Goal of the exercise:
Turn the entries below into a two-column CSV with the headers "prompt" and "target". Give one row per entry, with its text under "prompt" and its answer under "target". Each field should be quoted, with line breaks replaced by spaces, and the pictures omitted.

Data shown:

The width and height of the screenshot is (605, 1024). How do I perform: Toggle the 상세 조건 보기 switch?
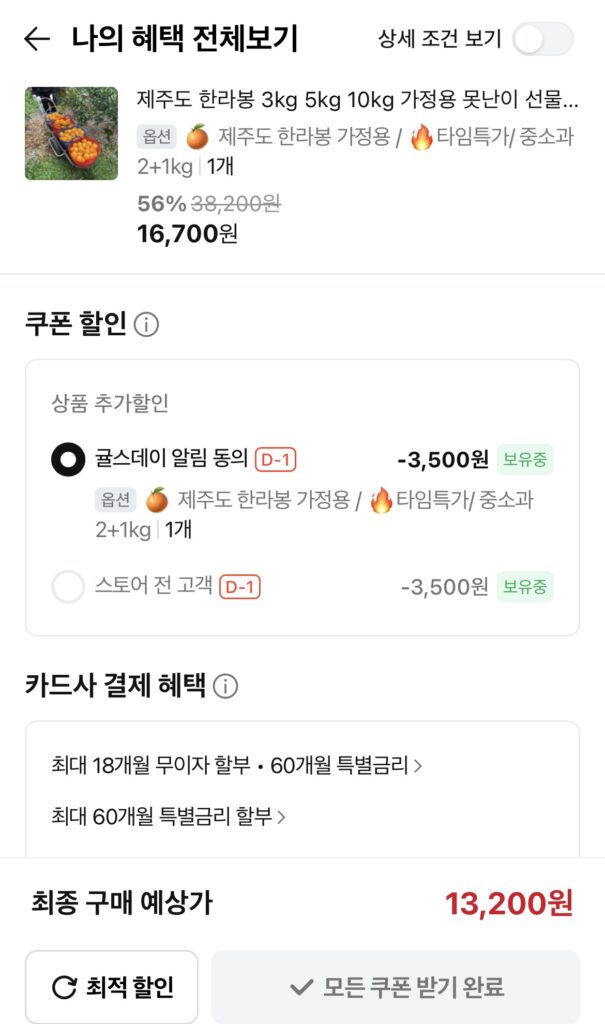(x=542, y=39)
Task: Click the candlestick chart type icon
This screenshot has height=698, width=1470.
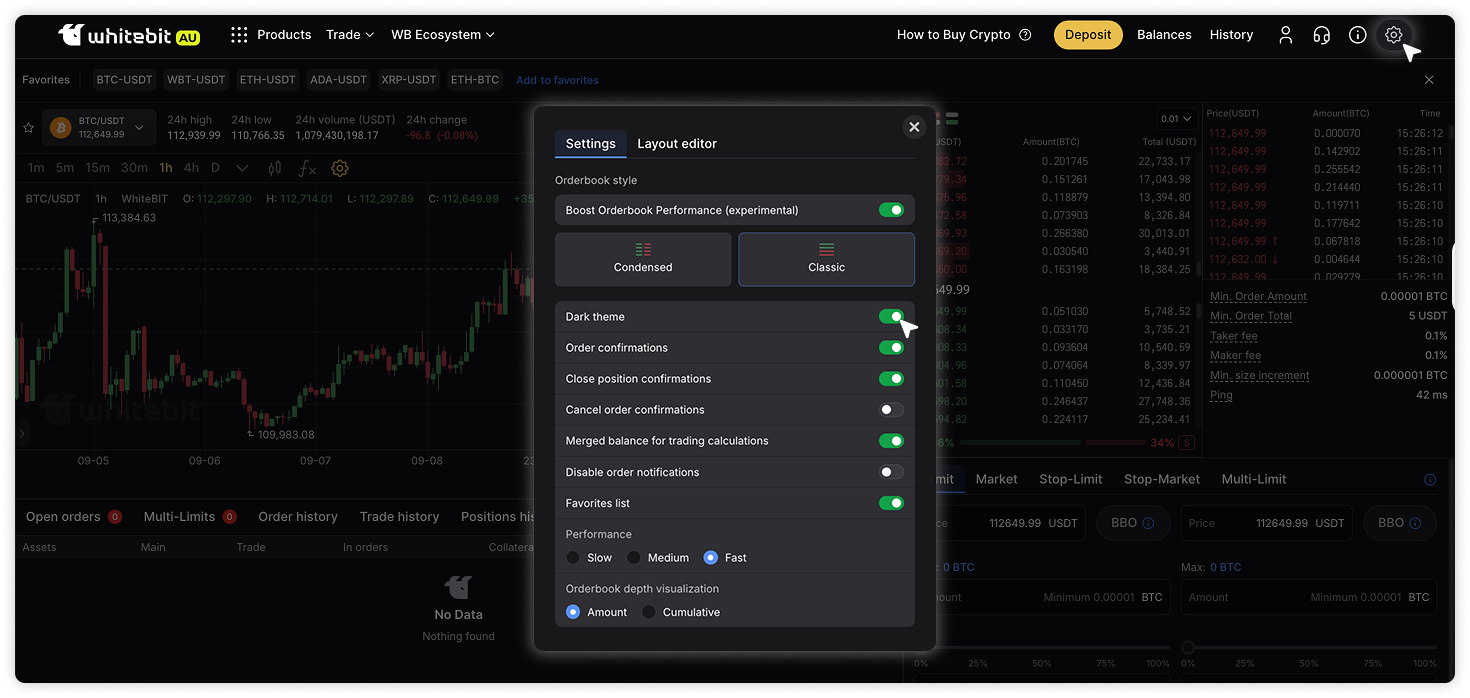Action: pos(275,168)
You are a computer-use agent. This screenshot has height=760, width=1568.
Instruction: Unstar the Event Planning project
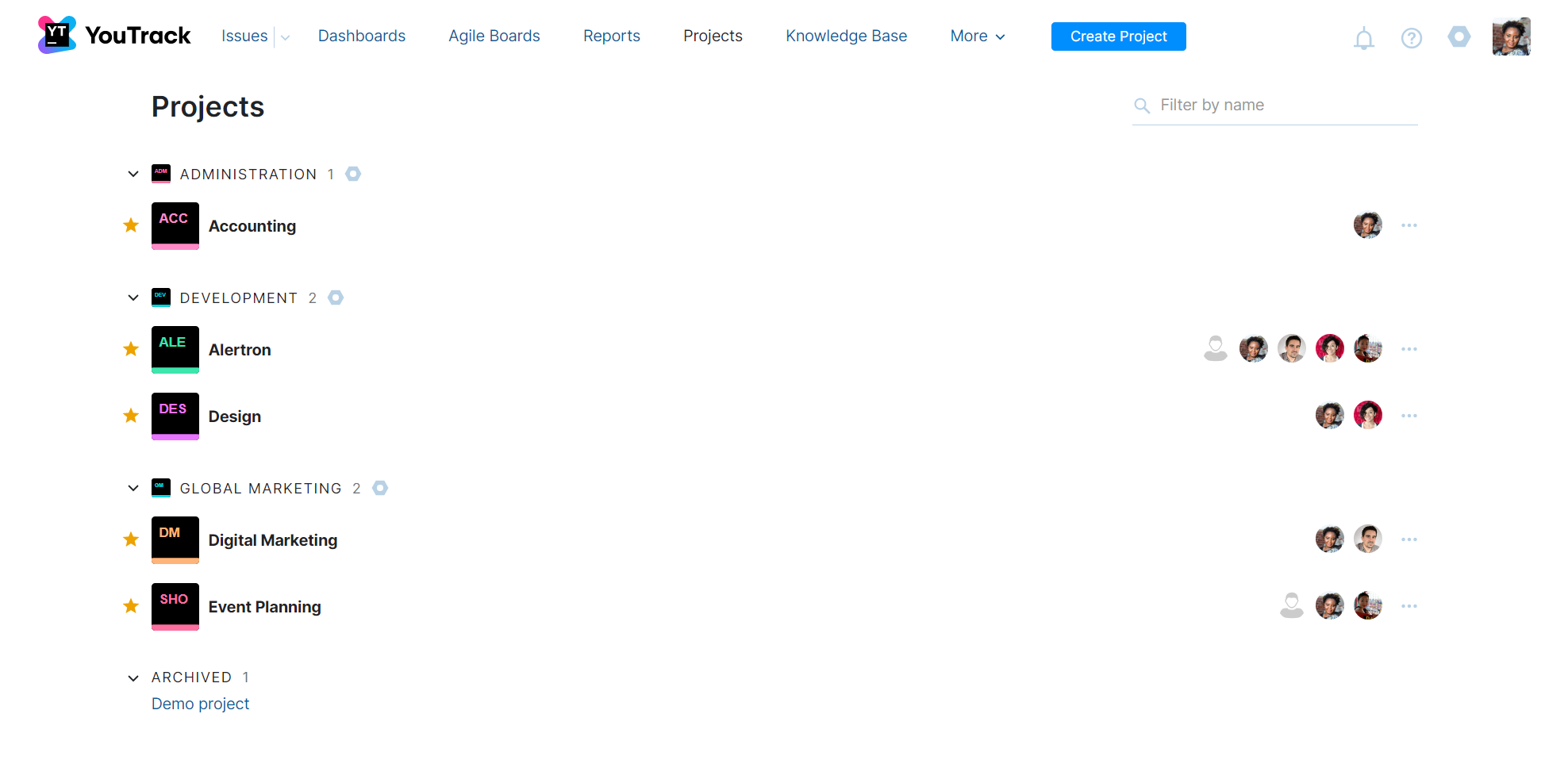tap(131, 605)
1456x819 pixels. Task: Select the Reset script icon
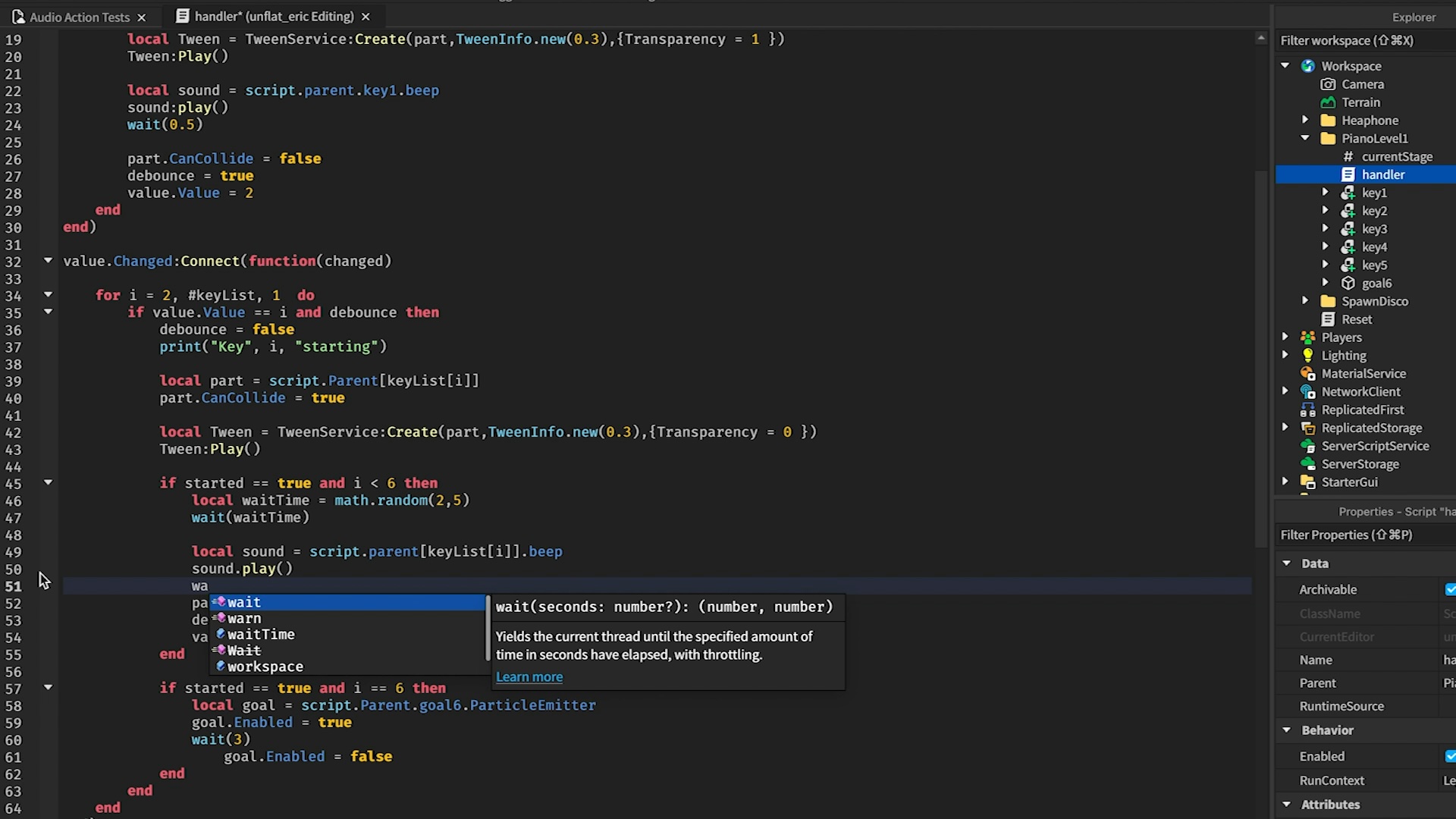tap(1328, 319)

Solution to this exercise:
prompt,target
"The width and height of the screenshot is (605, 1024). How do I perform: Toggle the 상세 조건 보기 switch?","(x=542, y=39)"
"Task: Click the candlestick chart type icon This screenshot has height=698, width=1470.","Action: pos(275,168)"
"You are a computer-use agent. This screenshot has height=760, width=1568. Instruction: Unstar the Event Planning project","tap(131, 605)"
"1456x819 pixels. Task: Select the Reset script icon","tap(1328, 319)"